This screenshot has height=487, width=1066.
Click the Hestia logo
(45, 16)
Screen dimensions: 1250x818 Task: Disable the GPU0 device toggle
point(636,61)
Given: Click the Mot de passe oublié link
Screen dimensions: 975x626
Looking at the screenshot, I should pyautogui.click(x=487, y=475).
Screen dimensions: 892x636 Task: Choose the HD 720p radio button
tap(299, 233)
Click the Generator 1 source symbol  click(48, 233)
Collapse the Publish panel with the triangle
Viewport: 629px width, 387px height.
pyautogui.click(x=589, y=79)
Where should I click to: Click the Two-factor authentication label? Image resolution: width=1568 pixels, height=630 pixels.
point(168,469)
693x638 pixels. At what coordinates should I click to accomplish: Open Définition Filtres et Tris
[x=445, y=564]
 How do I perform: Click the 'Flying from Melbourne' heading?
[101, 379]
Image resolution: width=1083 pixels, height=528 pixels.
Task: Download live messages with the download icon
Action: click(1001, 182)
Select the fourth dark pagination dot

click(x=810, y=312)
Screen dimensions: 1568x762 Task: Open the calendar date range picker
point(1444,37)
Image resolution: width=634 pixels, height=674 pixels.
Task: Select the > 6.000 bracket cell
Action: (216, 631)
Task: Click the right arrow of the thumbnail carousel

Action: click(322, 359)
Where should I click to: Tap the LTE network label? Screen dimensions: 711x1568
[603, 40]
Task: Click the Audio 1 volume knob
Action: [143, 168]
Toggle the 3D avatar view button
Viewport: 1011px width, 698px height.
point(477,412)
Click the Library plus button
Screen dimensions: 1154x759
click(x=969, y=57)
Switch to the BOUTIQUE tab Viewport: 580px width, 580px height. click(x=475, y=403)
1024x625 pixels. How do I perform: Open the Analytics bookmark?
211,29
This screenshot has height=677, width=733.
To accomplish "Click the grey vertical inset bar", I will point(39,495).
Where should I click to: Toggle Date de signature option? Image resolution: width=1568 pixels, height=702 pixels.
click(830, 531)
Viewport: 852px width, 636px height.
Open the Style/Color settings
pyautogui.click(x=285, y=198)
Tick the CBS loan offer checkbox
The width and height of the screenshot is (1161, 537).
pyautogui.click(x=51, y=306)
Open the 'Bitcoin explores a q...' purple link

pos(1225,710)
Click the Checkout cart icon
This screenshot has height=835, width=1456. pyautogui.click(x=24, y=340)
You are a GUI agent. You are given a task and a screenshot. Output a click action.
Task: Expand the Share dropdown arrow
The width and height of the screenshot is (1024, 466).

Work instruction :: Reproduce the data, keeping every line exactly the same.

Answer to the problem ::
This screenshot has height=487, width=1066.
Click the Hestia logo
(45, 16)
Screen dimensions: 1250x818 Task: Disable the GPU0 device toggle
point(636,61)
Given: Click the Mot de passe oublié link
Screen dimensions: 975x626
Looking at the screenshot, I should pyautogui.click(x=487, y=475).
Screen dimensions: 892x636 Task: Choose the HD 720p radio button
tap(299, 233)
Click the Generator 1 source symbol  click(48, 233)
Collapse the Publish panel with the triangle
Viewport: 629px width, 387px height.
pyautogui.click(x=589, y=79)
Where should I click to: Click the Two-factor authentication label? Image resolution: width=1568 pixels, height=630 pixels.
point(168,469)
693x638 pixels. At what coordinates should I click to accomplish: Open Définition Filtres et Tris
[x=445, y=564]
 How do I perform: Click the 'Flying from Melbourne' heading?
[101, 379]
Image resolution: width=1083 pixels, height=528 pixels.
Task: Download live messages with the download icon
Action: click(1001, 182)
Select the fourth dark pagination dot

click(x=810, y=312)
Screen dimensions: 1568x762 Task: Open the calendar date range picker
point(1444,37)
Image resolution: width=634 pixels, height=674 pixels.
Task: Select the > 6.000 bracket cell
Action: (216, 631)
Task: Click the right arrow of the thumbnail carousel

Action: click(322, 359)
Where should I click to: Tap the LTE network label? Screen dimensions: 711x1568
[603, 40]
Task: Click the Audio 1 volume knob
Action: [143, 168]
Toggle the 3D avatar view button
Viewport: 1011px width, 698px height.
point(477,412)
Click the Library plus button
Screen dimensions: 1154x759
click(x=969, y=57)
Switch to the BOUTIQUE tab Viewport: 580px width, 580px height. click(x=475, y=403)
1024x625 pixels. How do I perform: Open the Analytics bookmark?
211,29
This screenshot has height=677, width=733.
To accomplish "Click the grey vertical inset bar", I will point(39,495).
Where should I click to: Toggle Date de signature option? Image resolution: width=1568 pixels, height=702 pixels.
click(830, 531)
Viewport: 852px width, 636px height.
Open the Style/Color settings
pyautogui.click(x=285, y=198)
Tick the CBS loan offer checkbox
The width and height of the screenshot is (1161, 537).
pyautogui.click(x=51, y=306)
Open the 'Bitcoin explores a q...' purple link

pos(1225,710)
Click the Checkout cart icon
This screenshot has height=835, width=1456. pyautogui.click(x=24, y=340)
You are a GUI agent. You are given a task and a screenshot. Output a click action.
Task: Expand the Share dropdown arrow
The width and height of the screenshot is (1024, 466).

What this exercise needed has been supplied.